**** DATA TO PROCESS ****

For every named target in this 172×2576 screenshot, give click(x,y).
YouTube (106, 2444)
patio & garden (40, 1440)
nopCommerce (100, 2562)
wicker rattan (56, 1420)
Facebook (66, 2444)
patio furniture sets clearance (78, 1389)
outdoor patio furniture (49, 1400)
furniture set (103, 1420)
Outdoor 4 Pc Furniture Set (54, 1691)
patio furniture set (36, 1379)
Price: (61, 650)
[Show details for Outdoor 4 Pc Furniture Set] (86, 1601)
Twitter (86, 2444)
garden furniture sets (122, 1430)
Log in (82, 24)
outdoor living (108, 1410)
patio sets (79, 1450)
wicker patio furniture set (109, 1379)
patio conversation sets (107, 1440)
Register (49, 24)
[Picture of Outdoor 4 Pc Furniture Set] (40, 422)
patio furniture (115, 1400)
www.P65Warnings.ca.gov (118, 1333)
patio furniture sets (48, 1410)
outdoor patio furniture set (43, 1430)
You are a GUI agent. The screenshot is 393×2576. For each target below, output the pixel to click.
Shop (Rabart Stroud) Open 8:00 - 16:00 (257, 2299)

****

- **PROBLEM TO WORK ON**
The task here is to output the line with "garden furniture sets (122, 1430)" and all lines after it to the end of the records above, exactly and only those.

- **EXERCISE OUTPUT**
garden furniture sets (122, 1430)
Log in (82, 24)
outdoor living (108, 1410)
patio sets (79, 1450)
wicker patio furniture set (109, 1379)
patio conversation sets (107, 1440)
Register (49, 24)
[Picture of Outdoor 4 Pc Furniture Set] (40, 422)
patio furniture (115, 1400)
www.P65Warnings.ca.gov (118, 1333)
patio furniture sets (48, 1410)
outdoor patio furniture set (43, 1430)
You are a GUI agent. The screenshot is 393×2576. For each target below, output the pixel to click.
Shop (Rabart Stroud) Open 8:00 - 16:00 (257, 2299)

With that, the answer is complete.